### SUPPLIED PASSAGE
________________________________________
Employers aren’t supposed to discriminate against people with mental illness. In fact, it’s often against the law. Yet it happens, so what do we do about it when it does?

In Canada, provincial human rights legislation requires equal rights and opportunities for people with disabilities and other disadvantaged groups. People with mental and physical disabilities deserve the same treatment.

According to the Ontario Human Rights Commission, the entirety of the employment relationship is covered, including “job applications, recruitment, training, transfers, promotions, apprenticeship terms, dismissal, layoffs… situations where an employee returns to work after a disability-related absence… rates of pay, overtime, hours of work, holidays, benefits, shift work, discipline and performance evaluations.”

Additionally, “discrimination does not have to be intentional. And, a person’s disability needs to be only one factor in the treatment they received for discrimination to have taken place.” Discrimination can involve the withholding of benefits or placing undue burden on the disabled person.
________________________________________
### TO BE DONE
According to the text on employment discrimination, must discrimination be intentional to count as discrimination? The records that follow come from a separate source unrelated to the text.
________________________________________
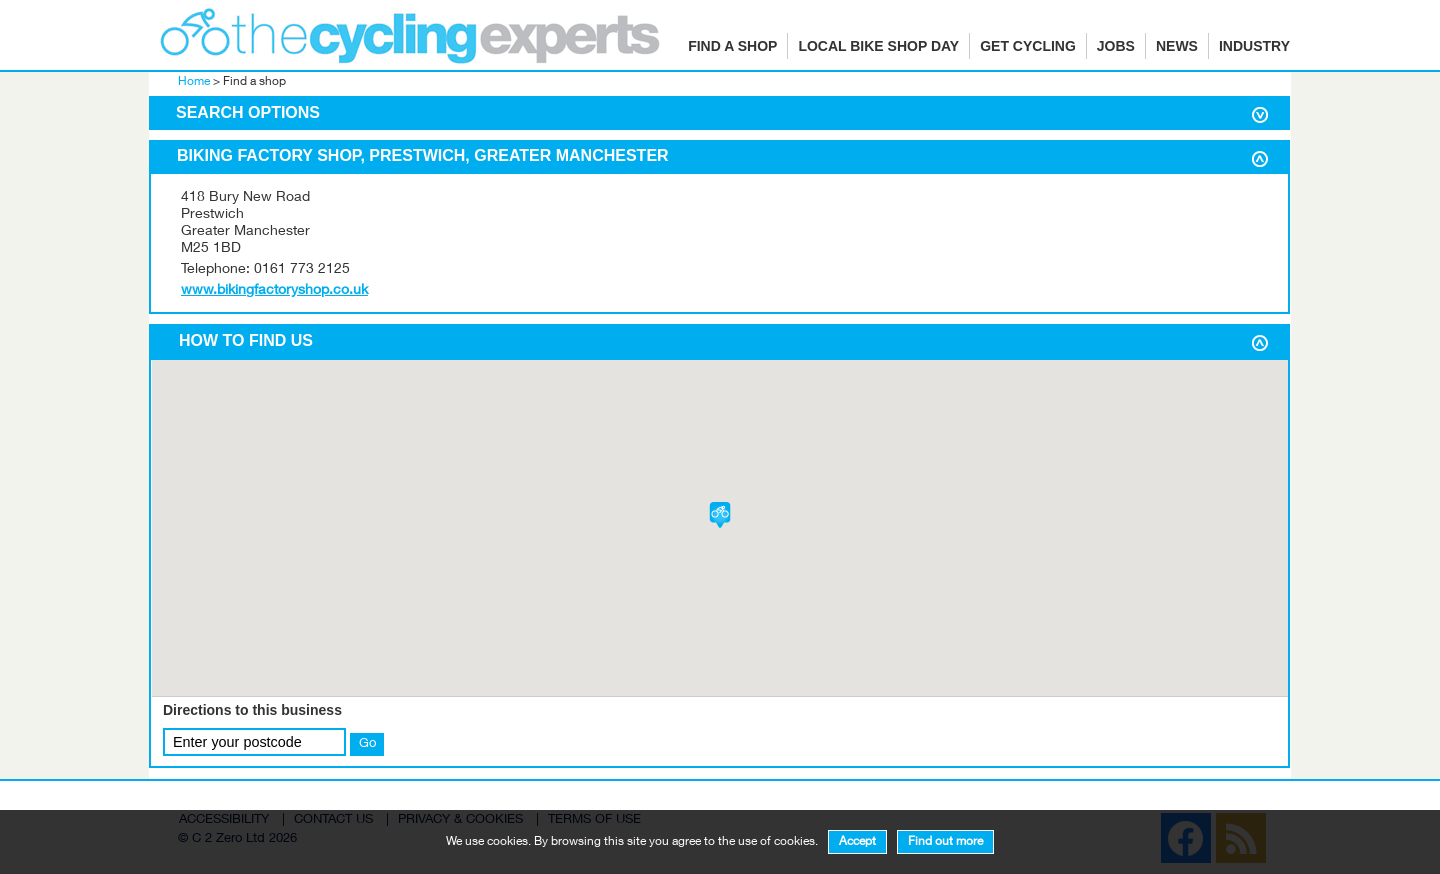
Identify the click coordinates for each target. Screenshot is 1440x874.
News (1177, 46)
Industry (1254, 46)
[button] (720, 515)
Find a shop (732, 46)
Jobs (1116, 46)
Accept (857, 842)
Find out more (945, 842)
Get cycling (1028, 46)
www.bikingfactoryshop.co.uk (274, 291)
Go (367, 744)
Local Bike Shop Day (878, 46)
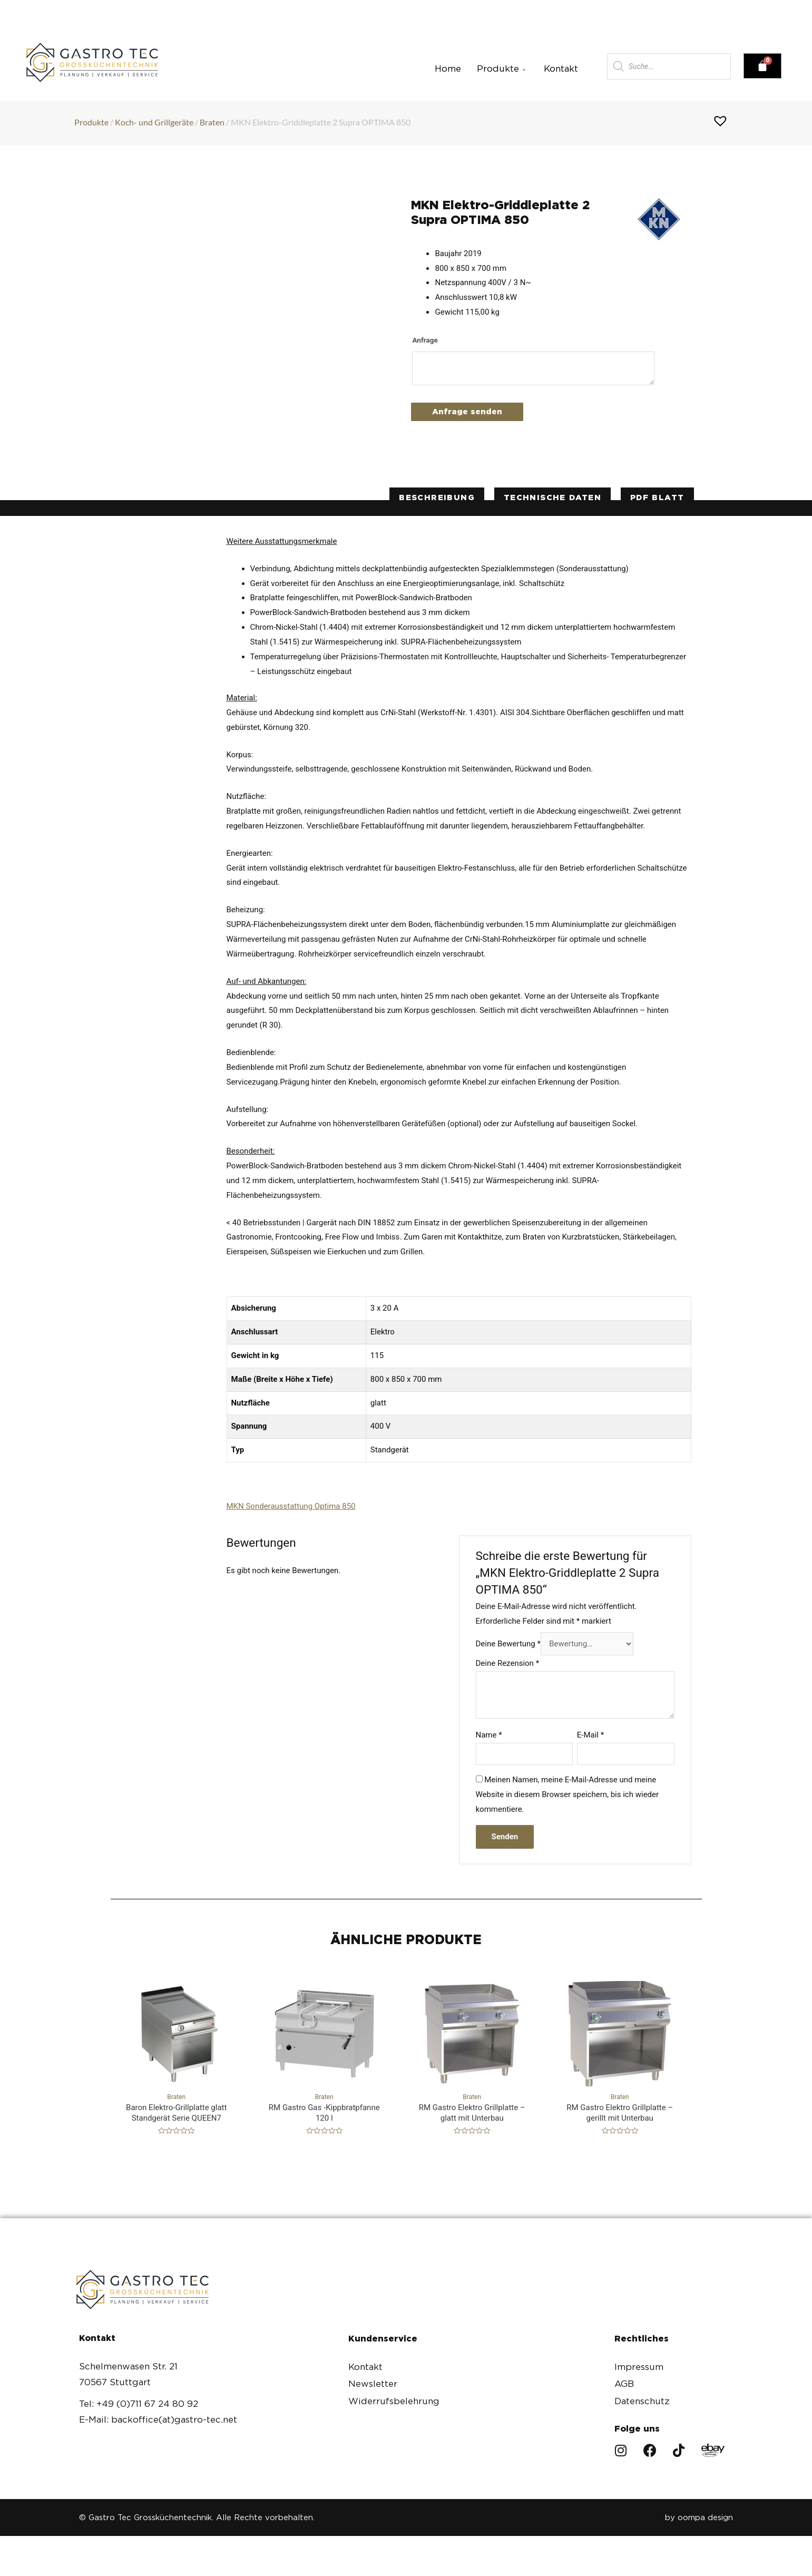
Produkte (502, 68)
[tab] (436, 497)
________________________________________
### SOLUTION BELOW
No, discrimination does not have to be intentional.